Exercise data START

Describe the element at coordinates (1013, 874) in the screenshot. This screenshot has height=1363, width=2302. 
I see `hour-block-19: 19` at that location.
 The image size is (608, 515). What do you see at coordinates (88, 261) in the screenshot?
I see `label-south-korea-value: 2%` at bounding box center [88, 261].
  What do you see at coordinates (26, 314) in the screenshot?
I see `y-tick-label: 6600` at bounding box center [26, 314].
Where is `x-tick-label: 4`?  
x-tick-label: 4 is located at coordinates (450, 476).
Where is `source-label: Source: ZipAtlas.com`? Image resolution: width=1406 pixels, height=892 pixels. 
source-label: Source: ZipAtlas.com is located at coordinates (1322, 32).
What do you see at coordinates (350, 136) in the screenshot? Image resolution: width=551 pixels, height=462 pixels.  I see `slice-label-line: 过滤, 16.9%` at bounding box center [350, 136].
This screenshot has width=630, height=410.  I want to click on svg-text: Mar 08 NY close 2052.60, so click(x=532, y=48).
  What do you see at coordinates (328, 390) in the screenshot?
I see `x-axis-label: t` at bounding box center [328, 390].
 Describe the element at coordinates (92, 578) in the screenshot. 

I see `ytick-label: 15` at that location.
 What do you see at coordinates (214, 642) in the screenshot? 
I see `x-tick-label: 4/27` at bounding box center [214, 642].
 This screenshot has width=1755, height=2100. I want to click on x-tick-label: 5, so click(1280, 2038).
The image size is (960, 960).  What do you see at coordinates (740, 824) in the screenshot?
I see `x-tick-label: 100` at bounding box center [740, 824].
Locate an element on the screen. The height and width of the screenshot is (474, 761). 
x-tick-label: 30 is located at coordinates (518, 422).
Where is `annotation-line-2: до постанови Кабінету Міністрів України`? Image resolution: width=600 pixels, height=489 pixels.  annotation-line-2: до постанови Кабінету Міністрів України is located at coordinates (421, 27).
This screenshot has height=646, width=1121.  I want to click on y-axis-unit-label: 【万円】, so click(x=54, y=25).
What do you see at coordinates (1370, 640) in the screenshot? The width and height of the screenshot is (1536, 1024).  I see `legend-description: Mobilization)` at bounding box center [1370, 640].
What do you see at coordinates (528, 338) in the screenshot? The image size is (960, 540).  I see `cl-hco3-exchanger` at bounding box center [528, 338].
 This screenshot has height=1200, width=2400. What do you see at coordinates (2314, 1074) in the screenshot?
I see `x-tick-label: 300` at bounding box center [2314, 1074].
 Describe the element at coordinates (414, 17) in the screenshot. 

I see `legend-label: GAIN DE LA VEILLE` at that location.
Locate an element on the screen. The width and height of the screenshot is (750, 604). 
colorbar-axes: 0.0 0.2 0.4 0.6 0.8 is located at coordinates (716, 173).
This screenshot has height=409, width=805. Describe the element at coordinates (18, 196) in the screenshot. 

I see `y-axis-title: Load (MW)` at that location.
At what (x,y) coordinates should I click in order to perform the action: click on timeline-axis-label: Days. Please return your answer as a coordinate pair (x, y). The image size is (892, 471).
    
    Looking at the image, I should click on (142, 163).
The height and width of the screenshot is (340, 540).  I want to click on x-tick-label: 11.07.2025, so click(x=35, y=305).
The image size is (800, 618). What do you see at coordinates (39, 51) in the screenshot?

Exercise data END

- [About this task]
Reproduce all of the records above, swapping "Describe" for "Identify" everywhere and leaving the rest unchanged.

- [Result of the exercise]
Identify the element at coordinates (1013, 874) in the screenshot. This screenshot has height=1363, width=2302. 
I see `hour-block-19: 19` at that location.
 The image size is (608, 515). What do you see at coordinates (88, 261) in the screenshot?
I see `label-south-korea-value: 2%` at bounding box center [88, 261].
  What do you see at coordinates (26, 314) in the screenshot?
I see `y-tick-label: 6600` at bounding box center [26, 314].
Where is `x-tick-label: 4`?  
x-tick-label: 4 is located at coordinates (450, 476).
Where is `source-label: Source: ZipAtlas.com`? Image resolution: width=1406 pixels, height=892 pixels. 
source-label: Source: ZipAtlas.com is located at coordinates (1322, 32).
What do you see at coordinates (350, 136) in the screenshot? Image resolution: width=551 pixels, height=462 pixels.  I see `slice-label-line: 过滤, 16.9%` at bounding box center [350, 136].
This screenshot has width=630, height=410.  I want to click on svg-text: Mar 08 NY close 2052.60, so click(x=532, y=48).
  What do you see at coordinates (328, 390) in the screenshot?
I see `x-axis-label: t` at bounding box center [328, 390].
 Identify the element at coordinates (92, 578) in the screenshot. 

I see `ytick-label: 15` at that location.
 What do you see at coordinates (214, 642) in the screenshot? 
I see `x-tick-label: 4/27` at bounding box center [214, 642].
 This screenshot has width=1755, height=2100. I want to click on x-tick-label: 5, so click(1280, 2038).
The image size is (960, 960).  What do you see at coordinates (740, 824) in the screenshot?
I see `x-tick-label: 100` at bounding box center [740, 824].
Locate an element on the screen. The height and width of the screenshot is (474, 761). 
x-tick-label: 30 is located at coordinates (518, 422).
Where is `annotation-line-2: до постанови Кабінету Міністрів України`? Image resolution: width=600 pixels, height=489 pixels.  annotation-line-2: до постанови Кабінету Міністрів України is located at coordinates (421, 27).
This screenshot has height=646, width=1121.  I want to click on y-axis-unit-label: 【万円】, so click(x=54, y=25).
What do you see at coordinates (1370, 640) in the screenshot? The width and height of the screenshot is (1536, 1024).  I see `legend-description: Mobilization)` at bounding box center [1370, 640].
What do you see at coordinates (528, 338) in the screenshot? The image size is (960, 540).  I see `cl-hco3-exchanger` at bounding box center [528, 338].
 This screenshot has height=1200, width=2400. What do you see at coordinates (2314, 1074) in the screenshot?
I see `x-tick-label: 300` at bounding box center [2314, 1074].
 Identify the element at coordinates (414, 17) in the screenshot. 

I see `legend-label: GAIN DE LA VEILLE` at that location.
Locate an element on the screen. The width and height of the screenshot is (750, 604). 
colorbar-axes: 0.0 0.2 0.4 0.6 0.8 is located at coordinates (716, 173).
This screenshot has height=409, width=805. Identify the element at coordinates (18, 196) in the screenshot. 

I see `y-axis-title: Load (MW)` at that location.
At what (x,y) coordinates should I click in order to perform the action: click on timeline-axis-label: Days. Please return your answer as a coordinate pair (x, y). The image size is (892, 471).
    
    Looking at the image, I should click on (142, 163).
The height and width of the screenshot is (340, 540).  I want to click on x-tick-label: 11.07.2025, so click(x=35, y=305).
The image size is (800, 618). What do you see at coordinates (39, 51) in the screenshot?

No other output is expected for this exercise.